▶ **Dataset**:
Start of Block

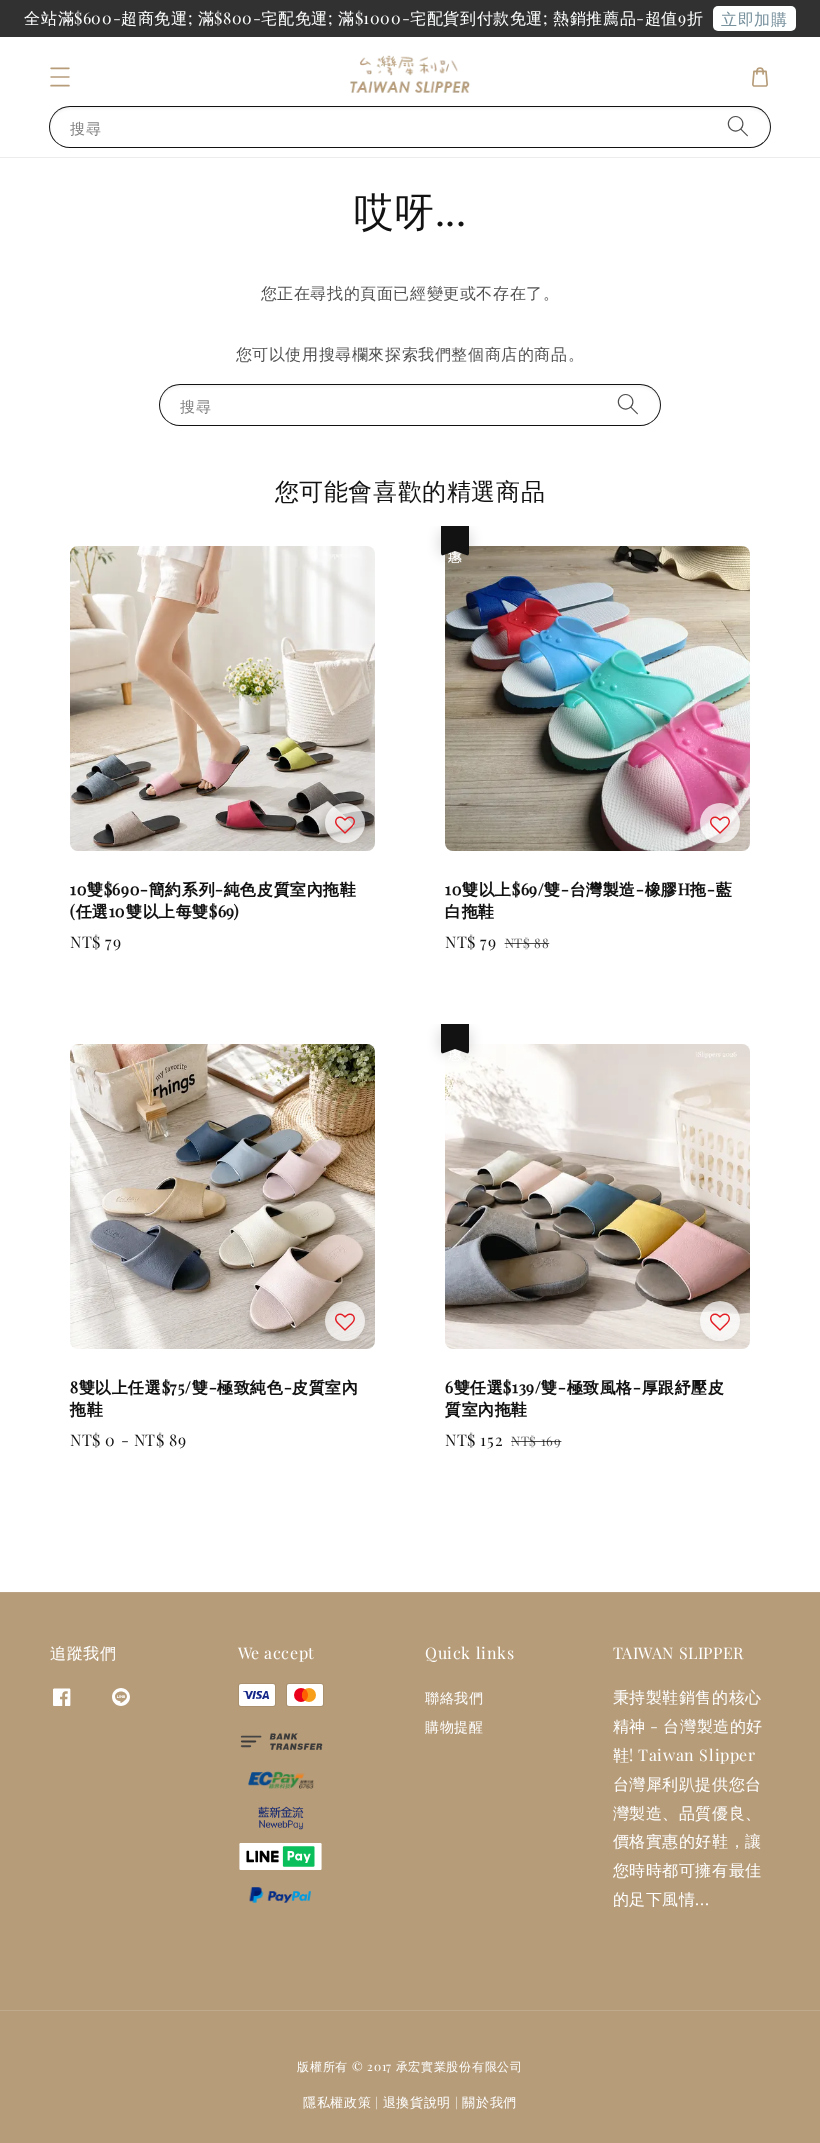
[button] (60, 77)
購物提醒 (454, 1726)
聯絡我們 (454, 1698)
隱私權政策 (337, 2101)
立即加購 (754, 18)
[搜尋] (738, 126)
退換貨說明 (417, 2101)
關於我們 (489, 2101)
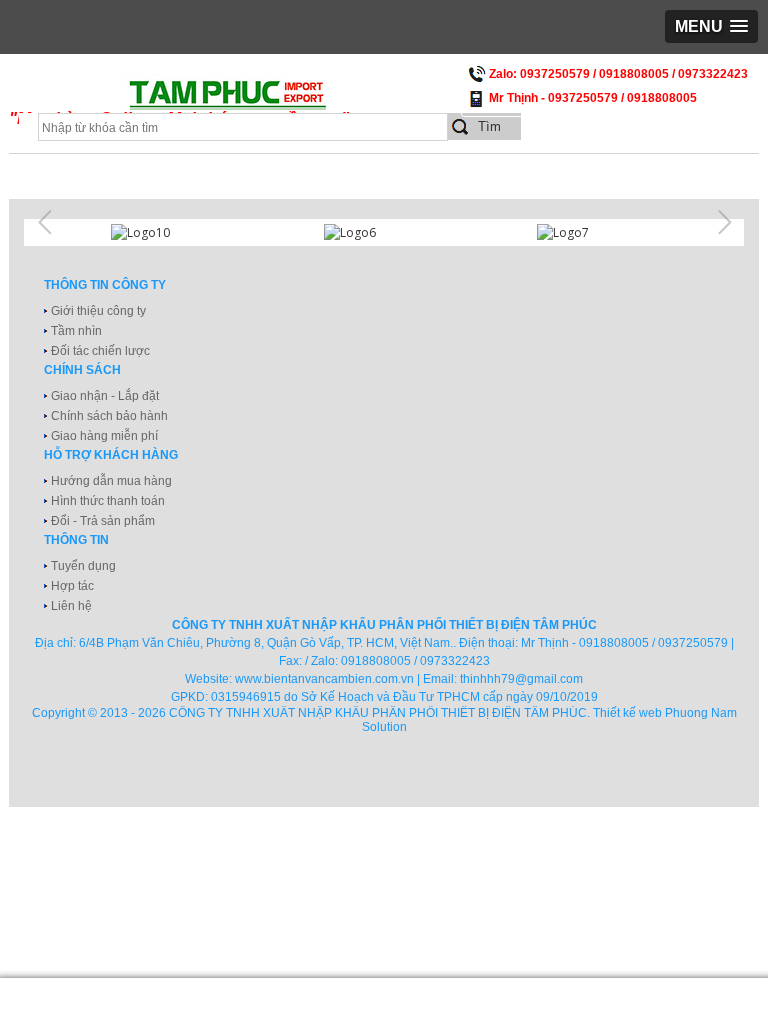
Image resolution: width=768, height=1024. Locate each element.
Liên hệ (71, 606)
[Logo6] (384, 232)
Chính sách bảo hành (109, 416)
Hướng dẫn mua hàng (111, 481)
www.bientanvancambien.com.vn (324, 679)
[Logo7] (597, 232)
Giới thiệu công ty (98, 311)
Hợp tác (72, 586)
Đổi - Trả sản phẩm (103, 521)
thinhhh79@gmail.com (521, 679)
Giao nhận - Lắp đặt (105, 396)
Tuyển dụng (83, 566)
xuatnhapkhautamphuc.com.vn (256, 101)
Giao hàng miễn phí (104, 436)
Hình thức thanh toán (108, 501)
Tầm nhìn (76, 331)
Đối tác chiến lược (100, 351)
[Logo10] (171, 232)
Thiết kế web (627, 713)
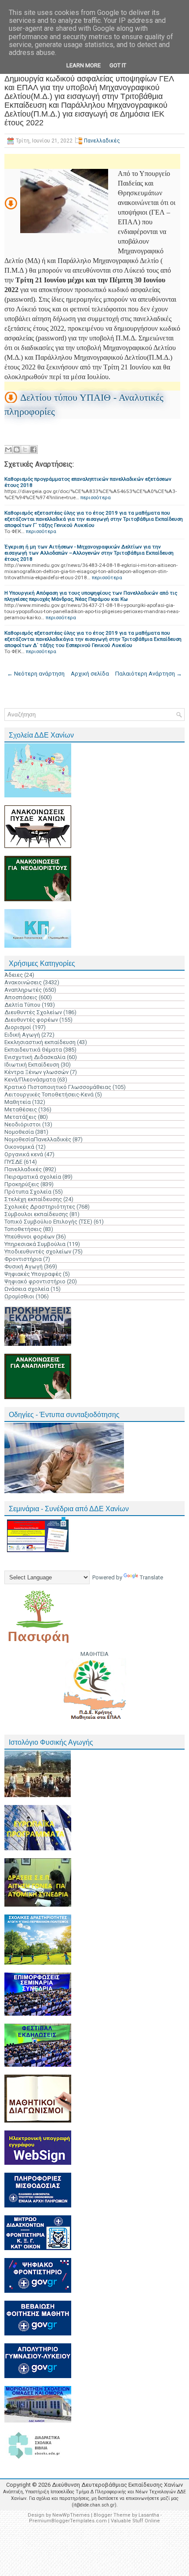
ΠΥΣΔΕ (13, 1161)
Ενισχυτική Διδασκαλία (34, 1057)
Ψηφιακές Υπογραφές (33, 1274)
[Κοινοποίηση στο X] (25, 449)
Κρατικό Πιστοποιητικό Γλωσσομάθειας (57, 1087)
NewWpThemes (71, 2515)
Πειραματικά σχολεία (32, 1176)
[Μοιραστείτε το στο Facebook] (33, 449)
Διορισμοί (17, 1027)
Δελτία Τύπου (22, 1004)
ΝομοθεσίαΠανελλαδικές (37, 1139)
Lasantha (148, 2515)
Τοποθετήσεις (23, 1229)
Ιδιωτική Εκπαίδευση (31, 1064)
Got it (117, 65)
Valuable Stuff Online (135, 2521)
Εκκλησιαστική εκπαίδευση (40, 1042)
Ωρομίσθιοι (19, 1296)
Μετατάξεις (20, 1117)
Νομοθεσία (19, 1132)
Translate (151, 1577)
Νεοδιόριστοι (22, 1124)
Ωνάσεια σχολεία (26, 1289)
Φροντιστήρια (23, 1259)
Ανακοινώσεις (23, 982)
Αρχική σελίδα (90, 673)
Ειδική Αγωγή (22, 1034)
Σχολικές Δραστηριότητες (39, 1206)
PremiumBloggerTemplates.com (68, 2521)
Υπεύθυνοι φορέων (29, 1236)
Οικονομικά (19, 1147)
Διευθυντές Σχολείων (33, 1012)
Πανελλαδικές (102, 141)
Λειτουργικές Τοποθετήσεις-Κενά (49, 1094)
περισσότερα (95, 497)
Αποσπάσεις (20, 997)
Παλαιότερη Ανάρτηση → (148, 673)
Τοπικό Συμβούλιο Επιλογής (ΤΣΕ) (48, 1221)
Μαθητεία (17, 1102)
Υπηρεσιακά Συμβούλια (34, 1244)
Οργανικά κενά (23, 1154)
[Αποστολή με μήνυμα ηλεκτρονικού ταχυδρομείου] (8, 449)
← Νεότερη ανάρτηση (36, 673)
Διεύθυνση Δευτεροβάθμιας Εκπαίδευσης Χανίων (117, 2484)
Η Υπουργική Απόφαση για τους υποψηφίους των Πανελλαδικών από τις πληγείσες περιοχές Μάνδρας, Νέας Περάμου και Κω (90, 596)
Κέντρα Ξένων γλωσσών (36, 1072)
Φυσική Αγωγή (23, 1266)
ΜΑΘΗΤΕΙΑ (94, 1654)
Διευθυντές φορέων (31, 1019)
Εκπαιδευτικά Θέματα (33, 1049)
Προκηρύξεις (21, 1184)
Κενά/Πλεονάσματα (30, 1079)
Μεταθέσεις (20, 1109)
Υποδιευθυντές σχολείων (37, 1251)
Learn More (83, 65)
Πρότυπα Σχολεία (27, 1191)
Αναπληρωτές (23, 990)
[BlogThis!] (16, 449)
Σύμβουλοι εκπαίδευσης (36, 1214)
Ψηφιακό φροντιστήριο (34, 1281)
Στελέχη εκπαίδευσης (33, 1199)
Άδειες (13, 975)
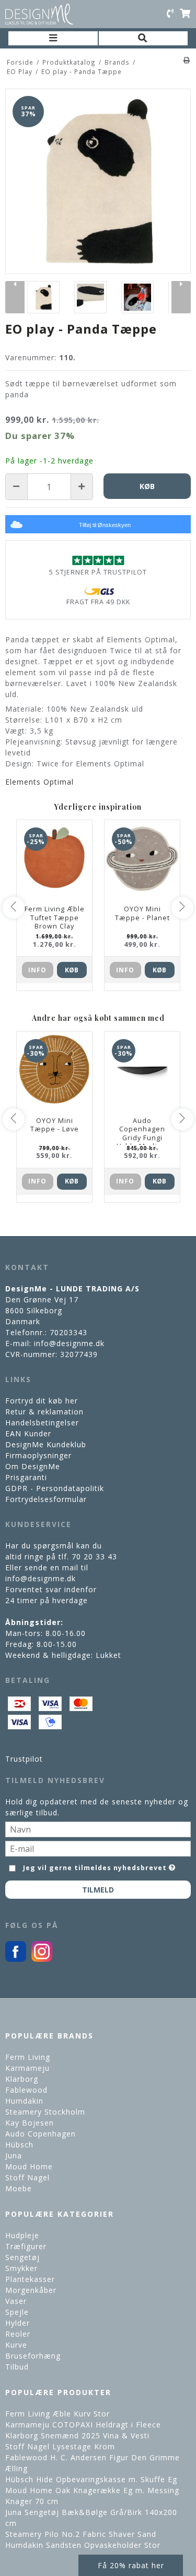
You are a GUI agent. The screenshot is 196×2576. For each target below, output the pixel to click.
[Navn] (98, 1828)
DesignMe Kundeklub (45, 1444)
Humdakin (24, 2101)
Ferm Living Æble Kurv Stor (57, 2414)
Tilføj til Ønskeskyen (105, 525)
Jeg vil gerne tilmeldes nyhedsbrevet (95, 1866)
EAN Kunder (28, 1433)
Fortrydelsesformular (46, 1499)
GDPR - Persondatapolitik (54, 1488)
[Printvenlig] (187, 60)
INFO (37, 970)
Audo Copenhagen (40, 2134)
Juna (13, 2155)
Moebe (18, 2188)
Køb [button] (147, 486)
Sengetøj (22, 2257)
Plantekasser (30, 2279)
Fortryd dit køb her (41, 1401)
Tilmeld (98, 1890)
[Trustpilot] (98, 560)
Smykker (21, 2268)
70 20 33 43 (94, 1556)
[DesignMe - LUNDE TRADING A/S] (39, 14)
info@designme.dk (69, 1343)
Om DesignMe (32, 1466)
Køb (71, 970)
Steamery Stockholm (45, 2112)
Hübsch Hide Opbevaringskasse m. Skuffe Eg (91, 2479)
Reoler (17, 2334)
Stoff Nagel (27, 2177)
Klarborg (21, 2079)
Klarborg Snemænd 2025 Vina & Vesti (77, 2435)
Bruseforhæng (33, 2356)
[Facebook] (15, 1959)
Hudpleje (22, 2235)
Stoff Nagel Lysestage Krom (60, 2446)
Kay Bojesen (29, 2123)
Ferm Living (27, 2057)
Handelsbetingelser (42, 1422)
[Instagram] (41, 1959)
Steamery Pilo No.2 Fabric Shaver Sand (80, 2534)
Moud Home (29, 2166)
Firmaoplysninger (38, 1455)
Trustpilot (24, 1759)
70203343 (68, 1332)
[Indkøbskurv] (185, 14)
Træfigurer (26, 2246)
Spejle (17, 2312)
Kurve (16, 2345)
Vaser (16, 2301)
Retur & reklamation (44, 1412)
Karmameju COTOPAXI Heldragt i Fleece (83, 2425)
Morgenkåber (30, 2290)
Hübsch (19, 2145)
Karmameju (27, 2068)
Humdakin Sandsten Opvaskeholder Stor (82, 2545)
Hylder (17, 2323)
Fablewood (26, 2090)
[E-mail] (98, 1847)
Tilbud (17, 2367)
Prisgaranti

End of Block

▶ **Task details**: Every line above that includes the word "Hübsch" must appear in the answer.

▶ **Task output**:
Hübsch Hide Opbevaringskasse m. Skuffe Eg (91, 2479)
Hübsch (19, 2145)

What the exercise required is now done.